Notre époque en perte de repères tangue telle la nef des fous. Elle cherche où accoster, à trouver des havres bien abrités, des havres de paix.
On lit plus que jamais Confucius, Lao Tseu, les écrits bouddhiques, tantriques, zen… On remet au goût du jour les stoïciens… Montaigne redevient accessible, dans un français moderne.
Les gourous contemporains se multiplient. On ne lit plus Lanza del Vasto et Paolo Coelo fait un peu vieillot mais on peut goûter aux réflexions des « Trois amis en quête de sagesse » aux « Révélations du maître de sagesse » s’y ajoute une myriade de livres bas de gamme car il ne faut pas oublier les sous-développés du bulbe.
Un ami me donne « Les sept secrets du temps ». Je connais l’auteur, Jean-Marc Bastière, j’ai souvent travaillé avec lui. Vais-je lui ourler des compliments tout faits, du boniment sans avoir ouvert le bouquin ? L’amitié a ses règles. Je lis, juste un peu inquiet et je suis vite rassuré, c’est bon et même très bon.
Cet essai, bien ramassé, se lit d’une traite. L’écriture est simple, fluide et forte à la fois. Les images sont heureuses, les métaphores bienvenues en prise sur le quotidien de chacun de nous. Bastière est de culture et de foi catholiques mais cela reste en arrière-plan avec une grande ouverture, les auteurs classiques, le roman, l’art… Tout est puisé à de multiples sources et nous revient un peu à la Cioran, comme des aphorismes.
– « Qu’est-ce que le temps ? Un fantôme. Un esprit. Un poltergeist. Nul ne l’a vu mais on le reconnaît aux traces qu’il laisse derrière lui. Quand il passe, tout change. Nos vies s’infléchissent… Bruits, murmures et gémissements apparaissent dans son sillage. Comme ce tube du temps jadis que l’on se remet à chantonner sur un quai de gare désert. »
– « Panique à courir après le temps qui court toujours plus vite que nous, qui nous échappe, qui nous fausse sans cesse compagnie. Panique à prendre conscience qu’il nous reste si peu de temps. Désespoir face à l’inéluctable. Comme Dorian Gray face à son portrait. »

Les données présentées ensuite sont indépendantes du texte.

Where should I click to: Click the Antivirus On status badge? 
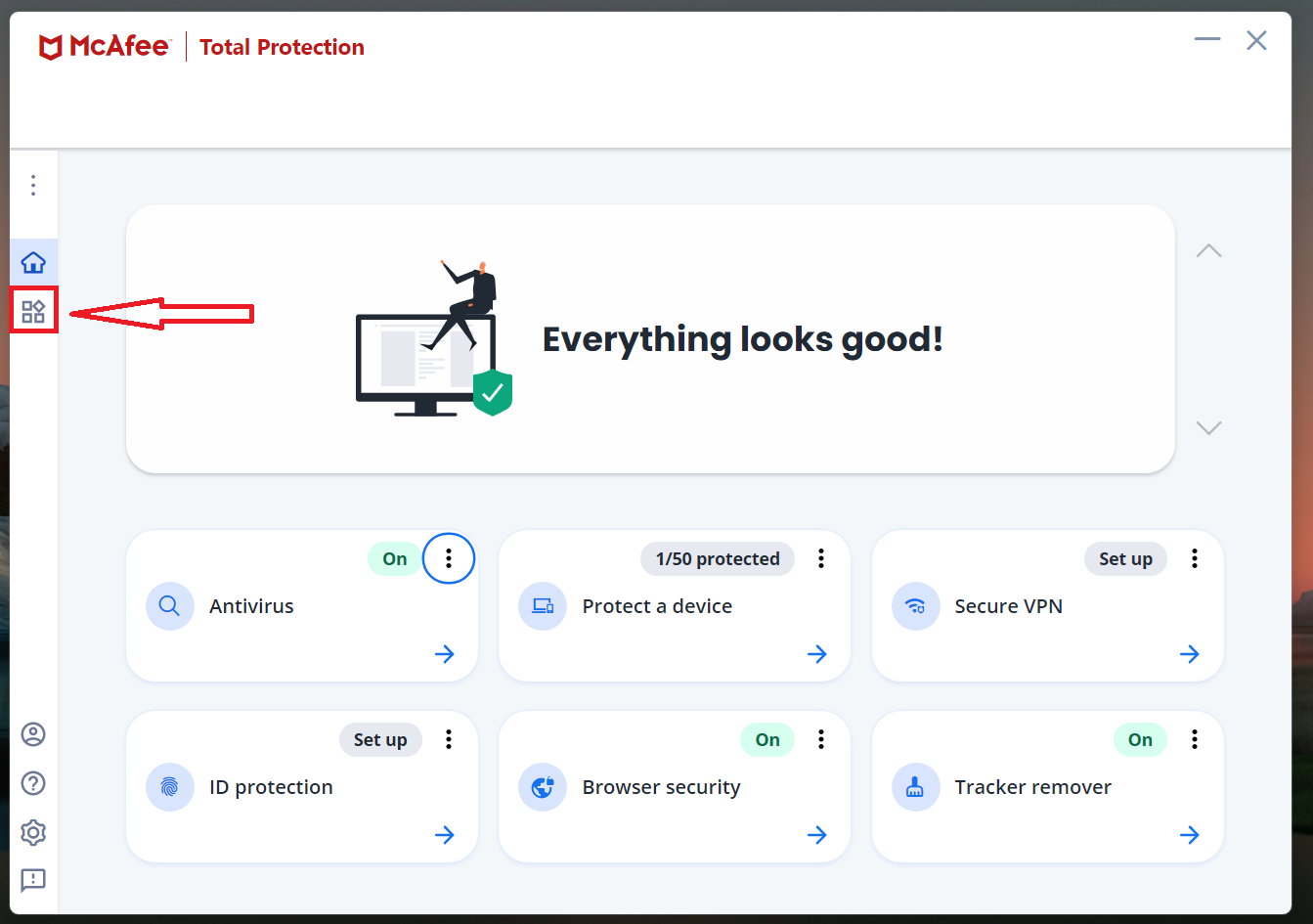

– « Le temps, ce n’est pas que de la haute intensité, ce sont aussi les basses tensions. Comme ces jardins zen où le vide importe autant que le plein dans l’harmonie de tout. »
Mais cet essai n’est pas gémissant. Il déborde de vitalité. Ce n’est pas que du remue-méninge pleurnichard, du ronchonnement dans le vide. Il est mené avec entrain. De l’alacrité pour vivre avec du sens dans la tête.
Et cette exigence :
« Nous couper de notre passé, c’est nous rendre esclaves, nous soumettre à toutes les manipulations. Faire mémoire, ce n’est pas collectionner les petits mots ou les photos racornies, c’est se rappeler qui nous sommes, faire remonter ce qui est, à jamais.
« Si nous savons échapper aux sortilèges mélancoliques ou aux régressions mortifères, le passé peut devenir source de vie. »
Voilà le fil rouge du livre. Une invitation à faire comme le corsaire Pasolini : « A l’abordage ! »
Jean Heurtin
*Jean-Marc Bastière, Les Sept secrets du temps. Stock.